Historic district in Iowa, United States

The Johnson County Poor Farm and Asylum Historic District is a nationally recognized historic district located in Iowa City, Iowa, United States. It was listed on the National Register of Historic Places in 2014. At the time of its nomination it consisted of 11 resources, which included three contributing buildings, two contributing sites, four contributing structures and two non-contributing buildings. It also includes the First Johnson County Asylum (c. 1861), which was individually listed on the National Register. The remaining buildings and structures are agricultural in nature, and were built from the late 19th century to the early 20th century.

The original facility to care for the poor and mentally ill was built in 1855 (no longer extant) and wings were added around 1861. The remaining wing of the first asylum building was moved to its present location in 1888 and used as a hog building after a new residential building had been completed two years prior. That later building is no longer extant and Chatham Oaks, a mental health facility, was built on that site in 1964. The second contributing site, apart from the location of the agricultural buildings, is where the cemetery for this facility is believed to be located. Archaeological studies of the area indicate that there may be hundreds of burials in that location.

WORK INSTRUCTIONS >>
1 - According to the Johnson County Poor Farm text, in what year was Chatham Oaks built?
2 - Copy the Johnson County Poor Farm text word for word, starting with "The Johnson County" and going on through "early 20th century.".
You won't need the listing.

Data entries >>
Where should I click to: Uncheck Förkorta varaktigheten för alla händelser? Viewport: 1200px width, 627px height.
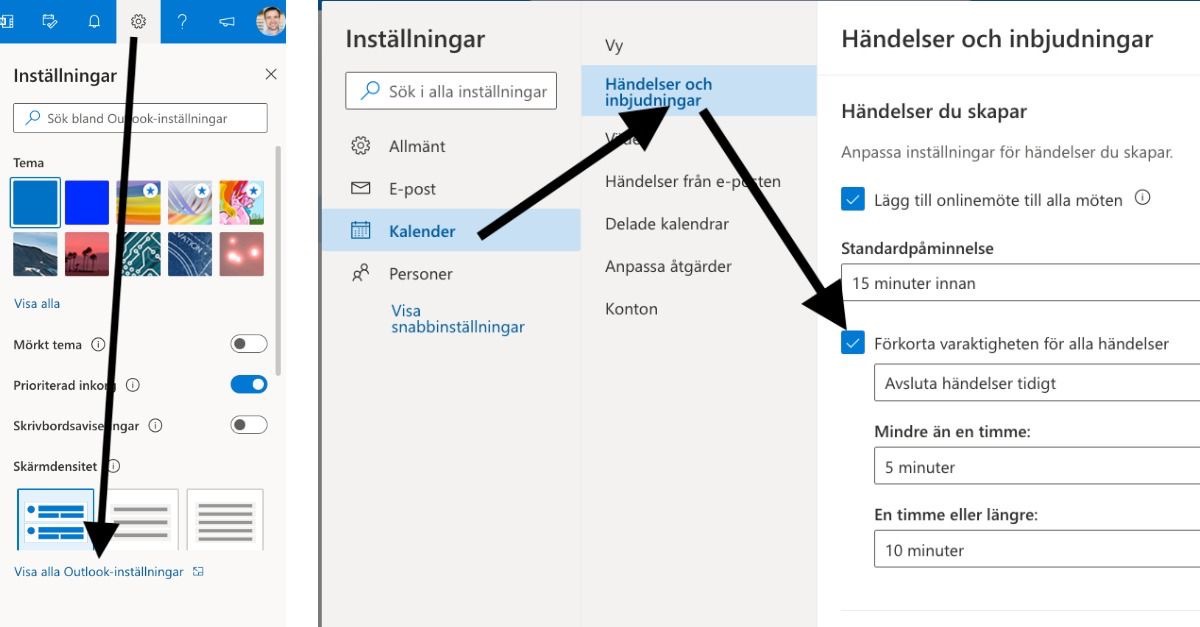(x=853, y=343)
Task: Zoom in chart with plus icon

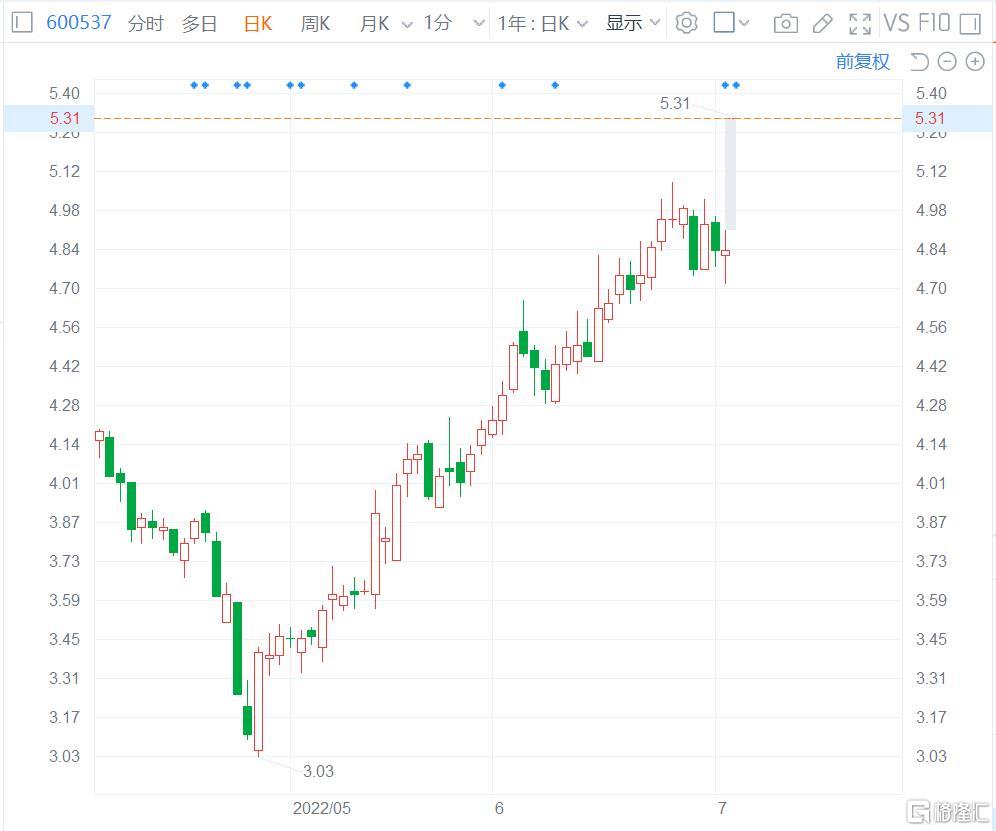Action: [974, 62]
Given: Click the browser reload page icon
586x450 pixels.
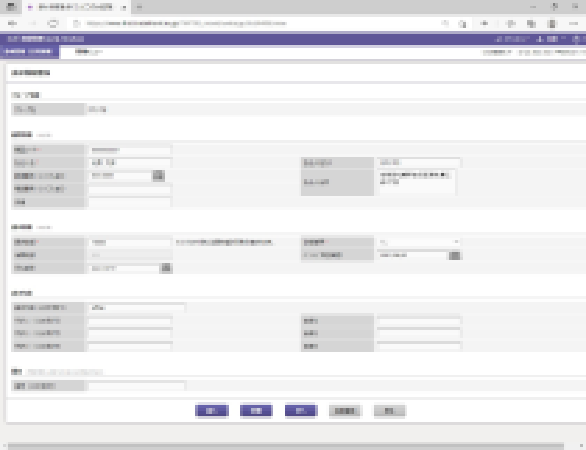Looking at the screenshot, I should pyautogui.click(x=53, y=24).
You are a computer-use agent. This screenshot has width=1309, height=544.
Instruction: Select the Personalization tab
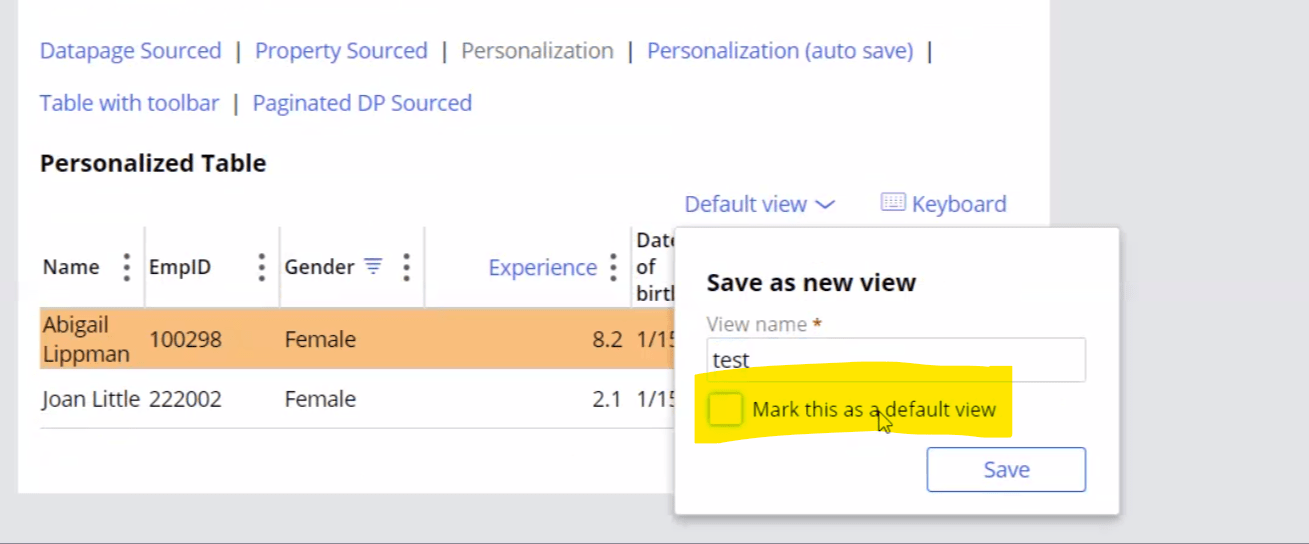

SOLUTIONS TO THE TASKS >>
1 - 1964

2 -
The Johnson County Poor Farm and Asylum Historic District is a nationally recognized historic district located in Iowa City, Iowa, United States. It was listed on the National Register of Historic Places in 2014. At the time of its nomination it consisted of 11 resources, which included three contributing buildings, two contributing sites, four contributing structures and two non-contributing buildings. It also includes the First Johnson County Asylum (c. 1861), which was individually listed on the National Register. The remaining buildings and structures are agricultural in nature, and were built from the late 19th century to the early 20th century.